Erstellt am: 12. 8. 2010 - 12:30 Uhr
Today's Webtip: The beginning of the end?
“Why Google Became A Carrier-Humping, Net Neutrality Surrender Monkey" is one hell of a way to start an article. That was Wireds headline on their analysis of the recently announced agreement between Google and Verizon. As you might be able to guess, Wired isn't too crazy about the whole thing.
If that last paragraph meant nothing to you, this would probably be the time to try to understand it. Not for the articles sake, but because issues involved are starting to move from the purely theoretical, to the potentially practical. The way the web works might be about to change.
The debate around net neutrality has been going on for quite some time. Not just in the States. Users of Austrian providers have also noticed strange behavior with certain protocols, though as far as I know, no provider has openly admitted to any particular measures, and Chello has stated that they do no shaping in their Austrian network.

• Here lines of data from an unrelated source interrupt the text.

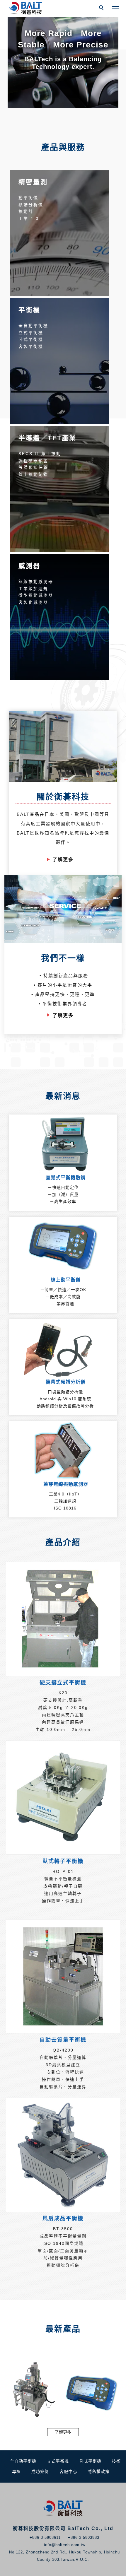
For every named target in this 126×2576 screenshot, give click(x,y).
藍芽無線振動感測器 (65, 1484)
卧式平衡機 (90, 2461)
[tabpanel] (63, 54)
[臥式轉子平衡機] (63, 1797)
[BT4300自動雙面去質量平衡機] (33, 2388)
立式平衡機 (58, 2461)
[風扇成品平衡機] (63, 2155)
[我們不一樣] (63, 909)
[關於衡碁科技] (63, 746)
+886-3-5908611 (45, 2537)
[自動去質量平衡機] (63, 1976)
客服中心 (68, 2471)
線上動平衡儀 (66, 1279)
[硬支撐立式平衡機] (63, 1619)
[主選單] (115, 8)
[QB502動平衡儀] (92, 2388)
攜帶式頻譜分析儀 (66, 1382)
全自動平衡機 (23, 2461)
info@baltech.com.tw (64, 2545)
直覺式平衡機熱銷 (66, 1177)
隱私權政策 (99, 2471)
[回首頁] (26, 8)
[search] (102, 8)
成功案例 (40, 2471)
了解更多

That particular announcement was made after Google released tools to determine if your provider was messing around with your bandwidth.
measurementlab.net
Something first noticed by users of file sharing services, most notably Bittorrent. It also made it sound like just another round of pirates against the system.
The discussion has taken on a new aspect though, as more and more providers begin to offer their own internet services, rather than remaining just a collection of dumb pipes. Prepackaged VOIP services and ISP specific video offerings are becoming more common, putting them in direct competition with the standalone services they also allow access to.

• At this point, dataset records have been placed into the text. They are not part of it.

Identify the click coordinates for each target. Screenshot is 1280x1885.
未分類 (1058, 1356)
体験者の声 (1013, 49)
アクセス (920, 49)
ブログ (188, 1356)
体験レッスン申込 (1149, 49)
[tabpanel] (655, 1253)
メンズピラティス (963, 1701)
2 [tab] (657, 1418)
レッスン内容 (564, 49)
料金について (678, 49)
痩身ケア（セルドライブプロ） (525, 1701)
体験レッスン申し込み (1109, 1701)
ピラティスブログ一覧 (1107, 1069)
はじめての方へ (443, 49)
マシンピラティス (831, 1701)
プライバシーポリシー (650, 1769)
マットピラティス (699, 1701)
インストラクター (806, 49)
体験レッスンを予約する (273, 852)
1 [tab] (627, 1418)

Some providers would like to be as high up in the value chain as they can get. And that could make sense. For content producers, working closely with providers could provide the base for a working payment system that could finally solve some of the stickier business questions surrounding digital distribution.
Or not.
It's an amazingly messy issue that could have massive ramifications for personal privacy, online innovation, and both regional and international politics.

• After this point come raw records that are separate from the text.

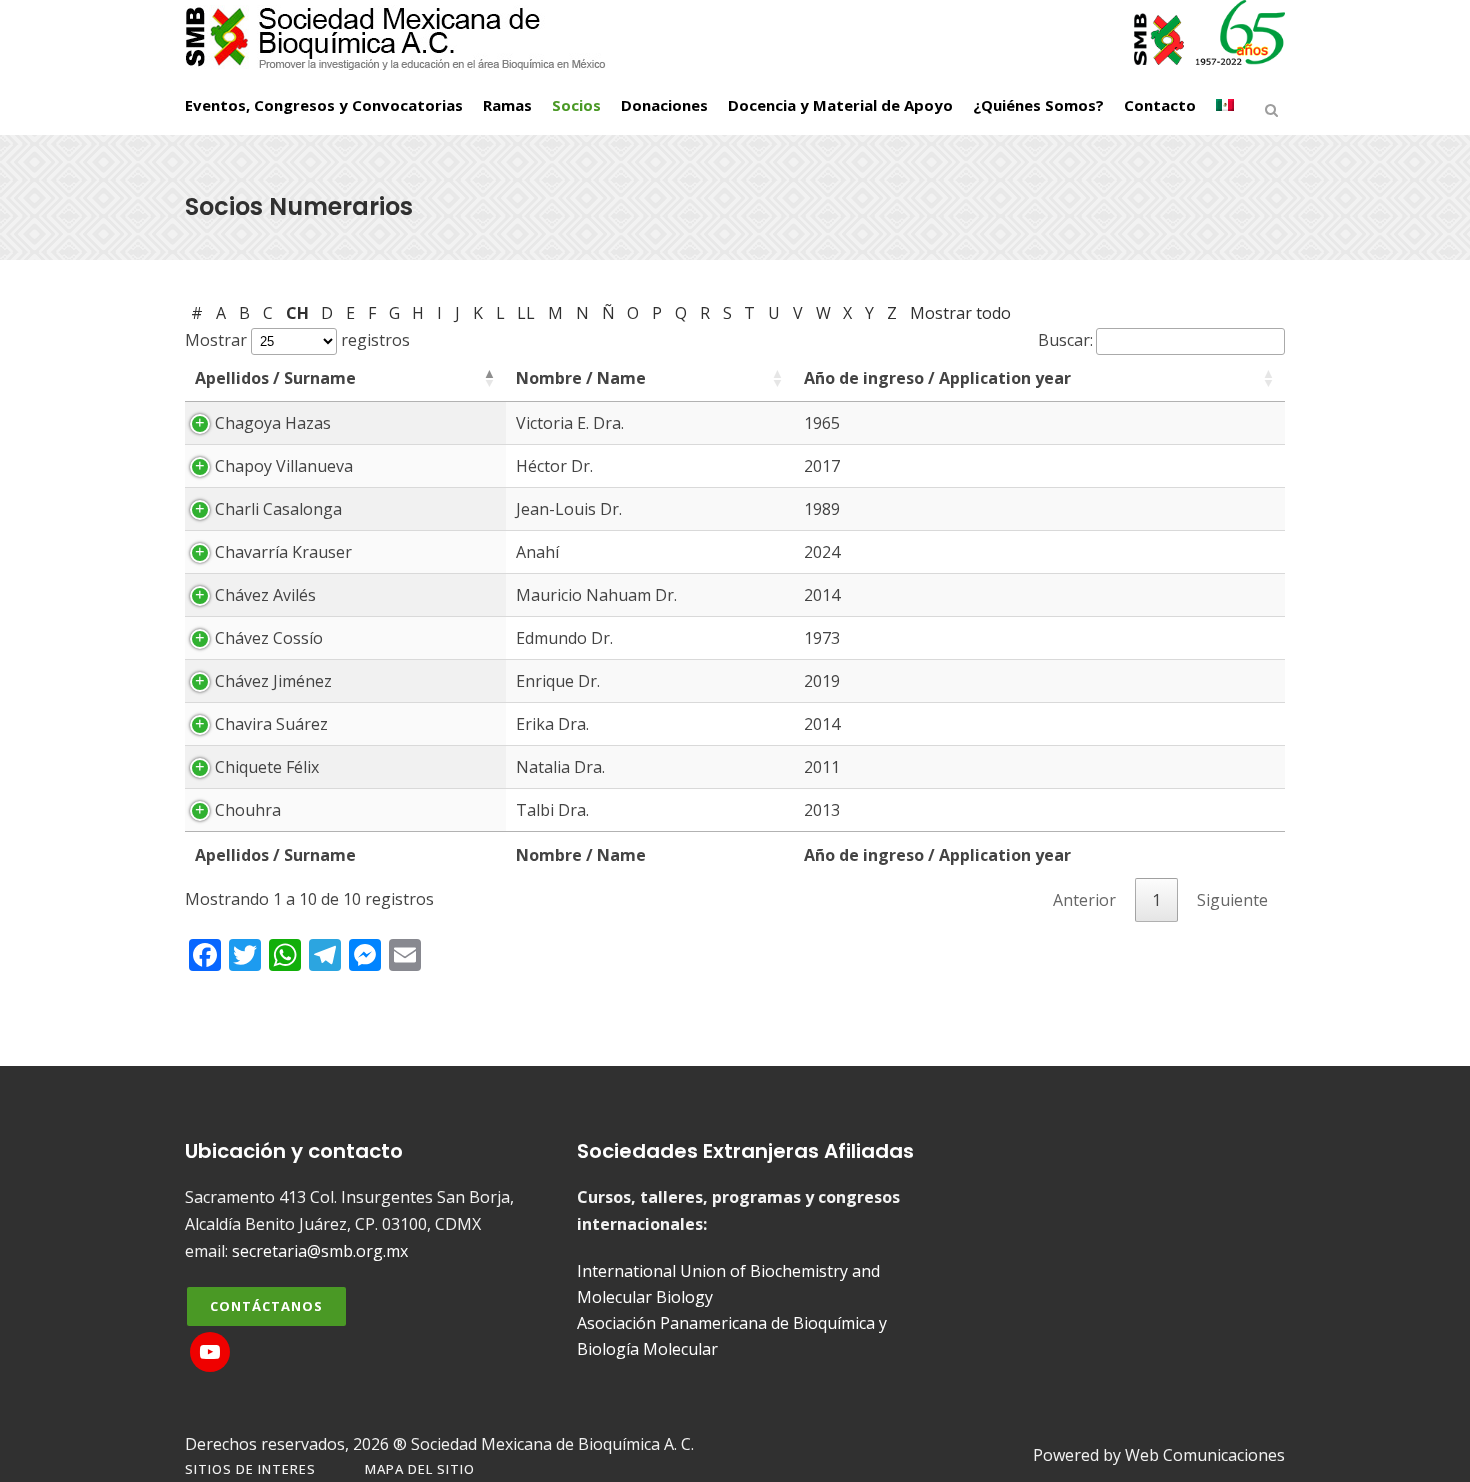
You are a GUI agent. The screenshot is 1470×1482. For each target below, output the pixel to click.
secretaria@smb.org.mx (320, 1251)
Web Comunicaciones (1205, 1455)
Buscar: (1065, 340)
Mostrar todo (960, 313)
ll (526, 313)
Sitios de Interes (250, 1469)
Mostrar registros (297, 340)
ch (297, 313)
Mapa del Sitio (420, 1469)
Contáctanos (266, 1306)
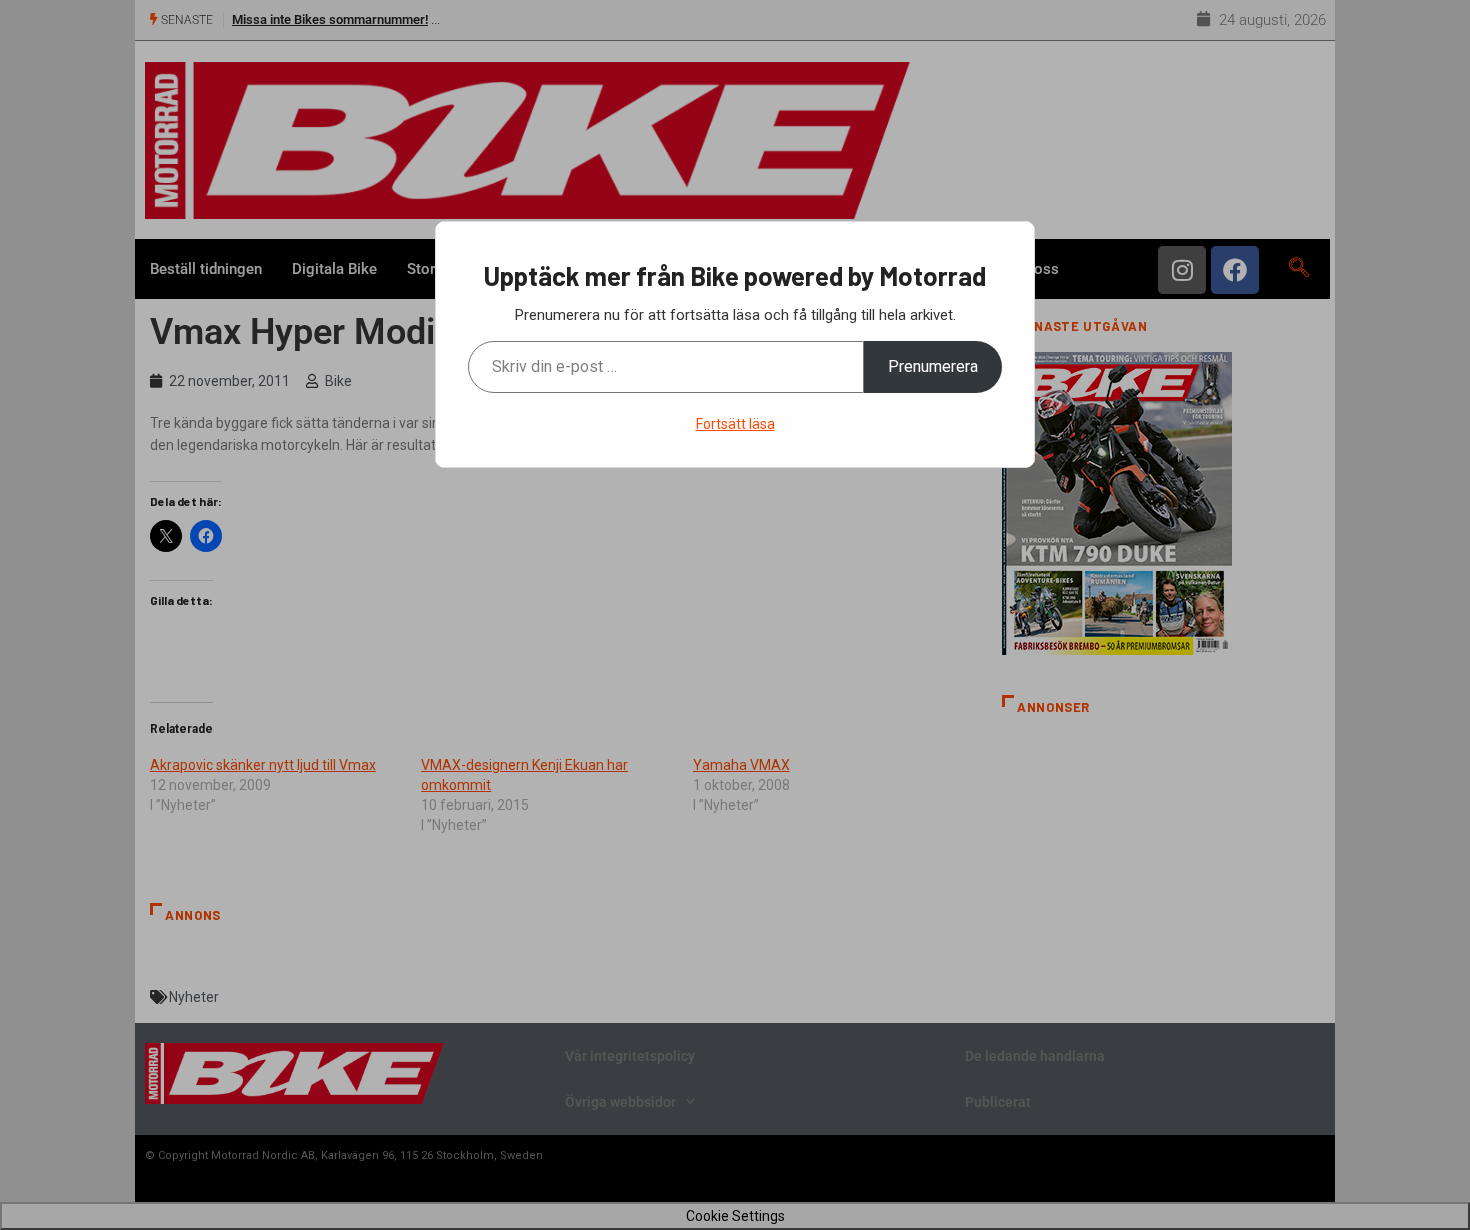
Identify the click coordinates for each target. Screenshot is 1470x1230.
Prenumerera (933, 366)
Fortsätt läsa (735, 424)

It's also an issue that is only going to become more important as the EU and Austrian agencies take it up this fall.
So you might want to spend some time (well, more time if you have actually followed any of my links above) to sit down and wade through the whole Google-Verizon thing.
Stacey Higgenbotham at gigaom.com has been following the subject in the States for a while, and she put together a post summing up and linking to some of the more interesting articles about it. It's a quick overview of the current opinions, and a convenient way to start wrapping you brain around the fun that still awaits us.